The Kyoto Encyclopedia of Genes and Genomes (KEGG) functional enrichment of the biogeochemical cycles revealed that the carbon, nitrogen and phosphorus cycles were significantly different among the rainfall groups, with P values of 0.012, 0.031 and 0.019, respectively, as shown in Figs. S8A–S8C. On the basis of the gene set screened from the metagenomic data and the information corresponding to the gene set, we analyzed the contribution of taxa to function-specific genes and visually displayed the results in a stacked column graph. Among the genera, different taxa in the dry group and the rainy group contributed differently to the different stages of the carbon cycle. Taxa such as Trichococcus, Eubacterium, Methanobacterium and Methylocystis contributed more to the dry group, whereas Methylomagnum, Methanothrix and Pseudomonas contributed more to the rainy group. In terms of genera and taxa, the contributions of different taxa in the dry group and the rainy group to the different stages of the nitrogen cycle differed. Taxa such as Desulfovibrio, Dechloromonas, Aliarcobacter and Trichococcus contributed more strongly to the dry group, whereas Methylomagnum, Geobacter, and Pseudomonas contributed more strongly to the rainy group. Among the genera, different species in the dry group and the rainy group contributed differently to the different stages of the phosphorus cycle. Desulfovibrio, Acinetobacter, and Aliartobacter contributed more strongly to the dry group, whereas Acidovorax, Azospira, and Pseudomonas contributed more strongly to the rainy group.

ARG analysis

In addition, we focused on the distribution characteristics of antibiotic resistance genes in environmental sewage from the Hongta District of Yuxi city. The distributions of the ARG genes in urban and rural areas significantly differed by region (P = 0.018), as shown in Fig. 5A. In other words, the distributions of antibiotic resistance genes in rural wastewater and urban wastewater differ. The relative abundance of multidrug resistance genes in the urban group was higher than that in the rural group, whereas the relative abundance of resistance genes such as beta-lactam, aminoglycoside, macrolide-lincosamide-streptogramin, and sulfonamide genes was higher in the rural group (Fig. 5B). The results of the Wilcoxon test revealed that the abundance of two drug resistance genes, chloramphenicol_exporter and ceoB, in the urban group was higher than that in the rural group after P-values adjustment (Fig. 6).
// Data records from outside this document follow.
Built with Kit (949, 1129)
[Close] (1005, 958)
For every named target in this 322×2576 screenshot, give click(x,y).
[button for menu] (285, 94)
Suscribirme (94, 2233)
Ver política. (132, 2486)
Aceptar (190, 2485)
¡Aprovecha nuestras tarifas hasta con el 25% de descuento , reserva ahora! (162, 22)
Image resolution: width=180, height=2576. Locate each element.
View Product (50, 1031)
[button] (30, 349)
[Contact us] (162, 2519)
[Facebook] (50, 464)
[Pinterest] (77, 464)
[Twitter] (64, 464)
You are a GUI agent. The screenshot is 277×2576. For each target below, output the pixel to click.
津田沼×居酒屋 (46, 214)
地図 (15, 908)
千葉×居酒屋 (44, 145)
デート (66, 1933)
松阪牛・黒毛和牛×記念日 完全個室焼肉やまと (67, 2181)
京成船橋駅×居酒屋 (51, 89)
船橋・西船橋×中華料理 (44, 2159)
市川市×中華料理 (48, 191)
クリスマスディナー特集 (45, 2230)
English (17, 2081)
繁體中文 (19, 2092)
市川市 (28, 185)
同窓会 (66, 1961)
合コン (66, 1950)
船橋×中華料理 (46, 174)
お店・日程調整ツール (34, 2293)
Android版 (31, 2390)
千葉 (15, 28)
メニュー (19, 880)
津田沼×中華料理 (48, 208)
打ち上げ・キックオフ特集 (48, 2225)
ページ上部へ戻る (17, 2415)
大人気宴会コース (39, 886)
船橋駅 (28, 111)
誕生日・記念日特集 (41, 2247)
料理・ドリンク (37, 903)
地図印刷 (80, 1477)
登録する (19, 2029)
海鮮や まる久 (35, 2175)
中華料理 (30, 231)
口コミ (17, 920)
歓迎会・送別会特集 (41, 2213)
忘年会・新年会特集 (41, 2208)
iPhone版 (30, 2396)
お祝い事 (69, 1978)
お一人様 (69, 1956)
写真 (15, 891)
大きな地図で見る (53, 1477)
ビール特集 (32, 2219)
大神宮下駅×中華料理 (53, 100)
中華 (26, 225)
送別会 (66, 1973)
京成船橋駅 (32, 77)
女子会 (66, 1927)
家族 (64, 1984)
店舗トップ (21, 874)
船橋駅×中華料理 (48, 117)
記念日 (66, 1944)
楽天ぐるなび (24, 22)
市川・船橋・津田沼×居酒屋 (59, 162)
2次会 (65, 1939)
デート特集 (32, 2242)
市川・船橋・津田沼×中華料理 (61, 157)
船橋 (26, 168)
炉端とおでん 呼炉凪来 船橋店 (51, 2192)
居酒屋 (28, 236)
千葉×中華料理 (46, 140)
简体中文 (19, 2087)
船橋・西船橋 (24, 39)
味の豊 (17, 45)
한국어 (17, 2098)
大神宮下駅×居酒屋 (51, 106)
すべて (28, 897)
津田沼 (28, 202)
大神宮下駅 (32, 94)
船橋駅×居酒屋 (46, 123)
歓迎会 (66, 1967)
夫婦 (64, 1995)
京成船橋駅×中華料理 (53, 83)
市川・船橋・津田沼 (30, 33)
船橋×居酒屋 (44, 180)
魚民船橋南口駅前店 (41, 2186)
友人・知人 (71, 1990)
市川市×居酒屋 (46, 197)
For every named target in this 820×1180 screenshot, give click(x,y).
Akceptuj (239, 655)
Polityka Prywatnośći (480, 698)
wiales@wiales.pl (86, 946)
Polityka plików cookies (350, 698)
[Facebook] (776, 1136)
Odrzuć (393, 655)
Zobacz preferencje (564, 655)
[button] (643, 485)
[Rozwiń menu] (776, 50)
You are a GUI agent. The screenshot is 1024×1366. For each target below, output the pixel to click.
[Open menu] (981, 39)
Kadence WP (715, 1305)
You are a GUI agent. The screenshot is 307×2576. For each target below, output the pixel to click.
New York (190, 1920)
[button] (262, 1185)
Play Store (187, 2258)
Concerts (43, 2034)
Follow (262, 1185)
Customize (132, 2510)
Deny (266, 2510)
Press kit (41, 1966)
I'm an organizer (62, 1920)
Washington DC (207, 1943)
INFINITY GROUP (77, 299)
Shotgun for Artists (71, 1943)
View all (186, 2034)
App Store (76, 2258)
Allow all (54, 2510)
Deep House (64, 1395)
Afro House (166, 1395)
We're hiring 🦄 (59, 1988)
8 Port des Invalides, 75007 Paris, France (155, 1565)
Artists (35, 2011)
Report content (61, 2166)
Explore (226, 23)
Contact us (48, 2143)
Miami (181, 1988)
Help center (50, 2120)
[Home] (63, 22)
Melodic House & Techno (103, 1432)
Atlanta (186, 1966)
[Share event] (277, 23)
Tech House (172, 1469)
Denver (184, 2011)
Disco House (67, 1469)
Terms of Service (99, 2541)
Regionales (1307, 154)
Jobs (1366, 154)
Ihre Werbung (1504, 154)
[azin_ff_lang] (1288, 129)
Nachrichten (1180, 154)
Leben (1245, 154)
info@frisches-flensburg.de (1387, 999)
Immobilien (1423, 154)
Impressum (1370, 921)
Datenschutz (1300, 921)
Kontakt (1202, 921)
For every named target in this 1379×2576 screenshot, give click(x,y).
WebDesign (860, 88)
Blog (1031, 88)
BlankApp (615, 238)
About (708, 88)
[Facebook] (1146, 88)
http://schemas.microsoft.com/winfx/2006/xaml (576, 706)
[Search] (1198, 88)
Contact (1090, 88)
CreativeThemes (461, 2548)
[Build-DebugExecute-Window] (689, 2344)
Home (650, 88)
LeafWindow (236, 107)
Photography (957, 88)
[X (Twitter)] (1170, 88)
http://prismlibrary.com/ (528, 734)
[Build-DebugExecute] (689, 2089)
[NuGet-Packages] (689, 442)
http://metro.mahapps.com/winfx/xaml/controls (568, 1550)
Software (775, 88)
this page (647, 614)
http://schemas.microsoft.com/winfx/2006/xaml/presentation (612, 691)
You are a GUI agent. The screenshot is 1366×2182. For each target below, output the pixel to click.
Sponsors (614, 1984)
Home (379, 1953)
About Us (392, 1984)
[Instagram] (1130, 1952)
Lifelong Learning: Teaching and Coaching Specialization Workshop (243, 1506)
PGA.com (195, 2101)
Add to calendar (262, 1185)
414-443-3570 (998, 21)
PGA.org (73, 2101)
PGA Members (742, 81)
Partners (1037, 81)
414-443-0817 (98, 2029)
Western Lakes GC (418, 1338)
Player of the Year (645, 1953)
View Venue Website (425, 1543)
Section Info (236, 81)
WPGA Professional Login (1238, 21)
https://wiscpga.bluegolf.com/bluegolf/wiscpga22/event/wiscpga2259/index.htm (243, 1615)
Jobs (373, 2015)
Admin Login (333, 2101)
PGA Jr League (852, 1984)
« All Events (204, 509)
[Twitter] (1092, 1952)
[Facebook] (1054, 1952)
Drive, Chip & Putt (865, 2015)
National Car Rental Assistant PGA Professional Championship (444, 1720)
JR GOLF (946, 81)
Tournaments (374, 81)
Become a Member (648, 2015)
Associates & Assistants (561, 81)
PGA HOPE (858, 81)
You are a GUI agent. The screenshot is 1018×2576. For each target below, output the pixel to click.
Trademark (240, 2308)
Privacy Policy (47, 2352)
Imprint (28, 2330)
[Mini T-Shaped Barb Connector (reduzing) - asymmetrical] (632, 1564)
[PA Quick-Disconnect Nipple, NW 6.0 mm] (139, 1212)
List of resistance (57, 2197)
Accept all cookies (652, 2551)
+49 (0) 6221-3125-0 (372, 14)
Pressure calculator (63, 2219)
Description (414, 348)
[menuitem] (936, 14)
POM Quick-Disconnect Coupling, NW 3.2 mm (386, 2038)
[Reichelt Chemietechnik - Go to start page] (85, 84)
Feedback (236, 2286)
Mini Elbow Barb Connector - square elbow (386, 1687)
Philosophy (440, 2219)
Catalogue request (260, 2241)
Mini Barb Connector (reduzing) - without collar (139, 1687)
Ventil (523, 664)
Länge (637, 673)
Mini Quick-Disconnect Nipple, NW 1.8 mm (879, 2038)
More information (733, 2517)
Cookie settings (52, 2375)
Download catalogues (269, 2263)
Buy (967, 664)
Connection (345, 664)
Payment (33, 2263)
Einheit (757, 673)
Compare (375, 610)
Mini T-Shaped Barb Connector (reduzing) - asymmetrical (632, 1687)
The distributions of the contribution of Escherichia to aminoglycoside resistance, the contribution of Aeromonas to beta-lactams, and the contribution of Pseudomonas to tetracycline resistance differed between the urban and rural groups. Similarly, we analyzed the effects of rainfall on the generation of ARGs, and the results were shown in Fig. 7A. The relative abundances of macrolide-lincosamide-streptogramin and tetracycline in the dry group were higher than those in the rainy group, whereas the relative abundances of multidrug and bacitracin were higher in the rainy group. The results of random forest analysis revealed that the relative abundance of most drug resistance genes in the dry group was higher than that in the rainy group (Fig. 7B), such as tet, erm, vat, bifunctional aminoglycoside, etc. In the dry group and the rainy group, the contributions to resistance to different antibiotics also included their own characteristic flora.